第4章 ダイアゴン横丁
私が支度をして下に降りるとそこにはもうお父さまもお母さまもいたから、慌てて駆け寄ろうとする。
「そんなに急がなくても大丈夫だよ。ゆっくり来なさい」
すると、見透かされたように言われたので、お父さまの言う通りに気持ち早歩きで近寄った。
『お待たせ、お父さま、お母さま』
「そんなに待ってないわ、大丈夫よ。さて、今日はフルーパウダーを使うわ。そうよね、ルイス?」
お母さまは確認するようにお父さまに向けて言ったが、目の前に暖炉があることを踏まえて、なんとなく想像はついていたのだった。

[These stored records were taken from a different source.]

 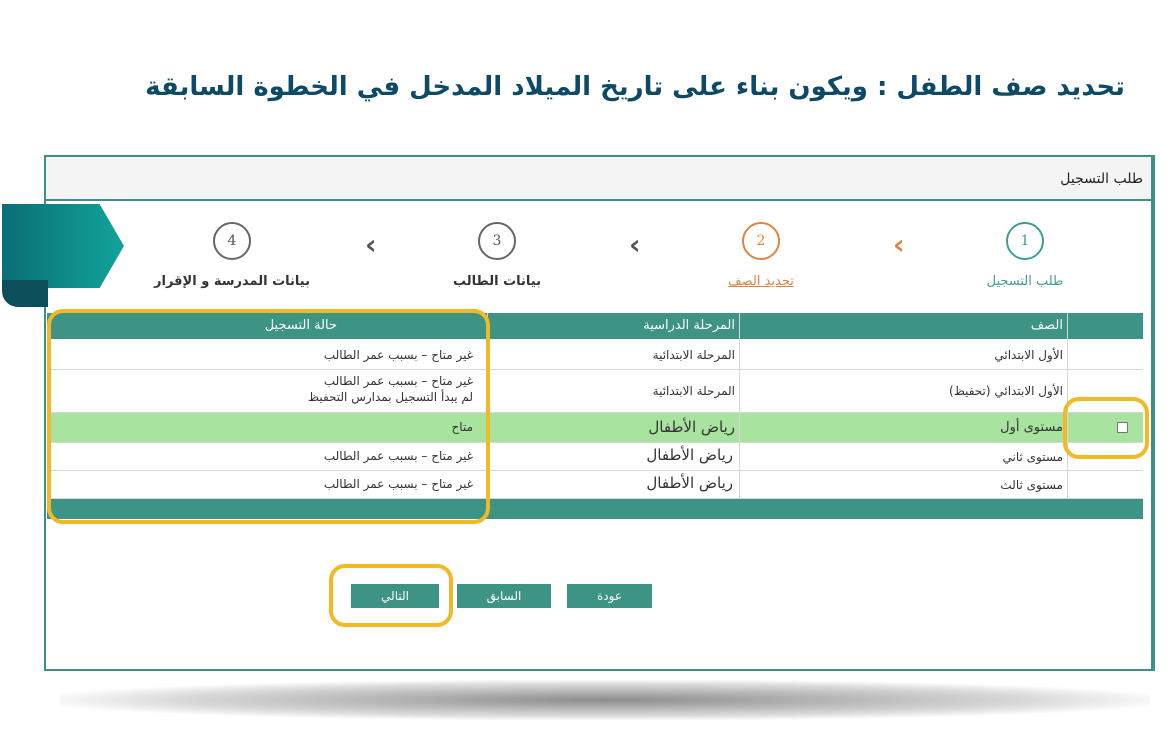 What do you see at coordinates (504, 596) in the screenshot?
I see `previous-button: السابق` at bounding box center [504, 596]. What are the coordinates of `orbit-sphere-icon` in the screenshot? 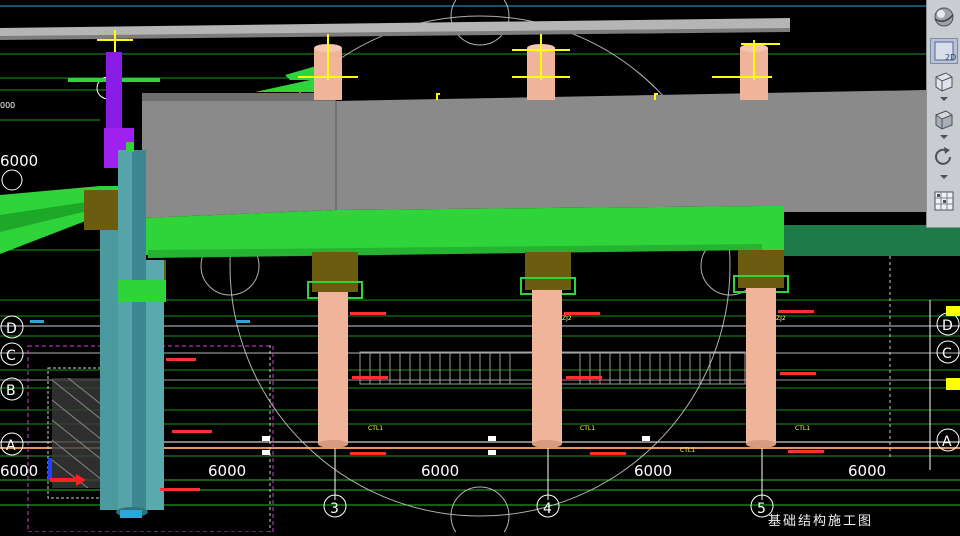 It's located at (944, 17).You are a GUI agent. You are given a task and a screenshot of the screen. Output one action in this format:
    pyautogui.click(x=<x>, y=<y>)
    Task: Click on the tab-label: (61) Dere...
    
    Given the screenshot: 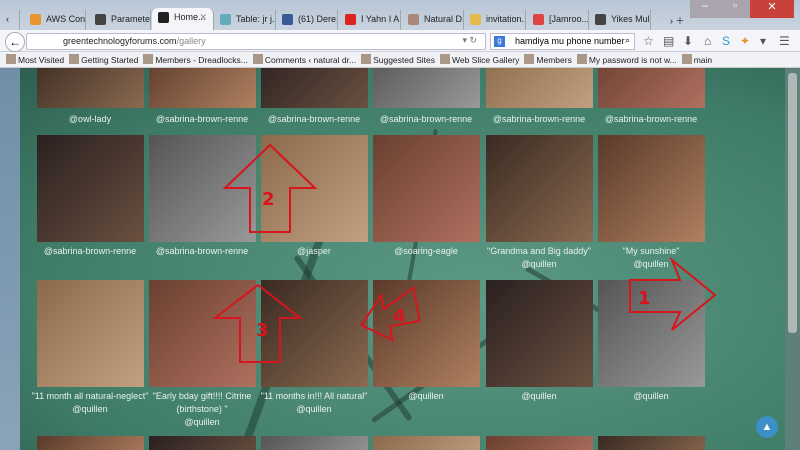 What is the action you would take?
    pyautogui.click(x=318, y=19)
    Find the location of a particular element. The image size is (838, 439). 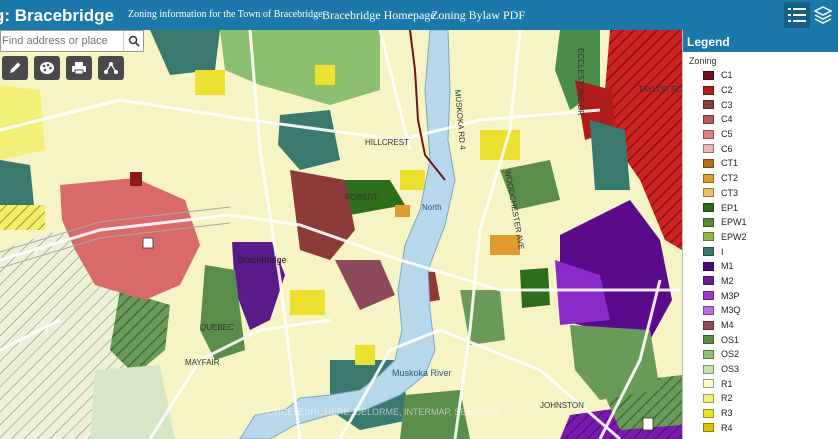

print-tool-button is located at coordinates (79, 68). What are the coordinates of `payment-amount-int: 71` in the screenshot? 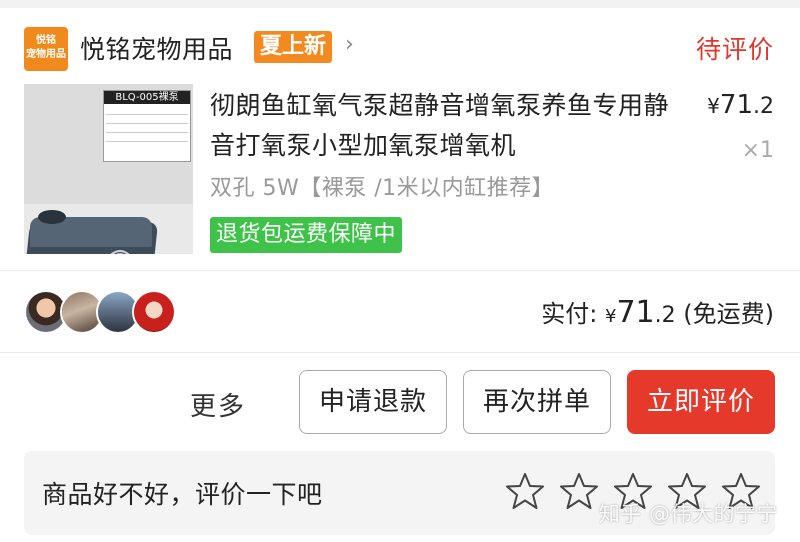 It's located at (636, 312). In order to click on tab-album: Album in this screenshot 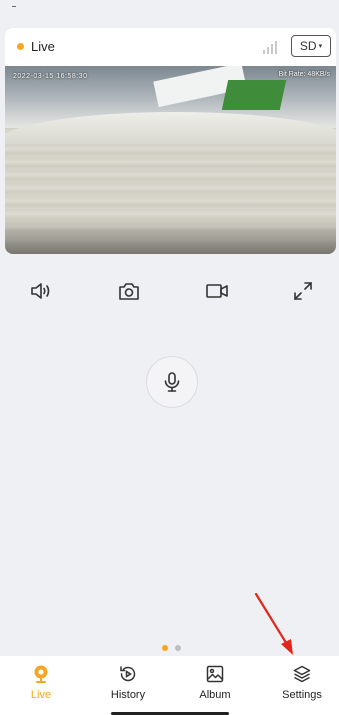, I will do `click(215, 685)`.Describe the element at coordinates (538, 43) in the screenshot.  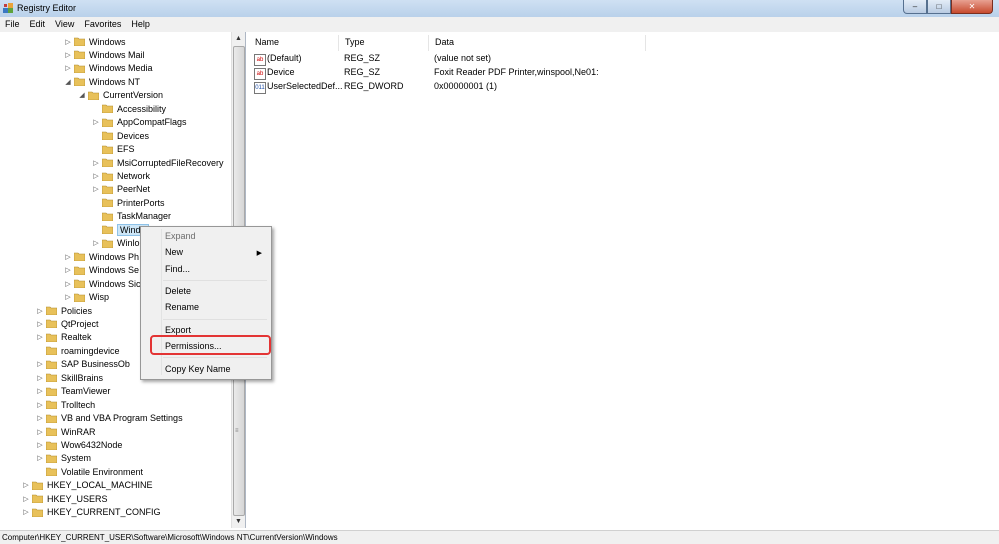
I see `column-header-data: Data` at that location. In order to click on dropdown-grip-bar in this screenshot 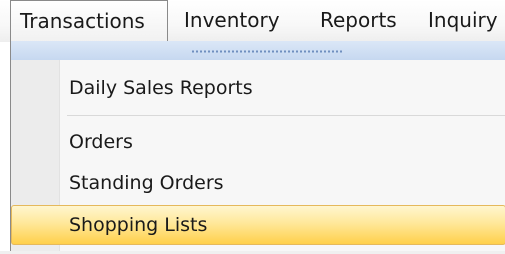, I will do `click(258, 50)`.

「そうだよ。ユウミは使ったことあるけど、大丈夫かい?」
私が付き添い姿あらわしだと体調を崩すことがわかってから、出掛けるときはフルーパウダーを使っていたから慣れたものである。
『もちろん、大丈夫よ?』
笑いながら答えると、二人は私に微笑みかけて、お母さまが先に暖炉の前に行った。
「先に私から行くわ。そのあとにユウミが来なさい。いいわよね、ルイス?」
「そうだね、そうしよう」
二人は話し合いをして、私が頷いたのを確認するとお母さまは暖炉の中に入り、粉を投げて緑色になるのを確認してから叫んだ。
「ダイアゴン横丁!」
お母さまは炎に包まれて姿を消す。
「次はユウミの番だよ、大丈夫かい?」
『もう、お父さまは心配性ね?大丈夫よ』
心配そうにこちらを見るお父さまを安心させるように笑うと、私もフルーパウダーを投げて炎の中に入った。
『ダイアゴン横丁!』
そして、私も緑の炎に包まれた。私は体への衝撃に耐えられず、そのまま飛び出ると柔らかくて暖かいものに包まれた。パッと顔をあげるとそこにはお母さまがいて、私をしっかりと抱き締めてくれていた。
「ユウミはいつになっても着地が上手くいかないわね」
おかしそうにクスクス笑うお母さまにムッとしたが、本当のことなので言い返せなかった。そのあと、すぐにお父さまが出て来て行こうと思ったが、お父さまとお母さまは漏れ鍋にいた人たちに話しかけられていた。なので端により、ボーっとしていた。
「ユウミ、お待たせ、行くよ」
しばらくすると、お父さまがそう声をかけてくれたので、近より漏れ鍋をでて奥に行った。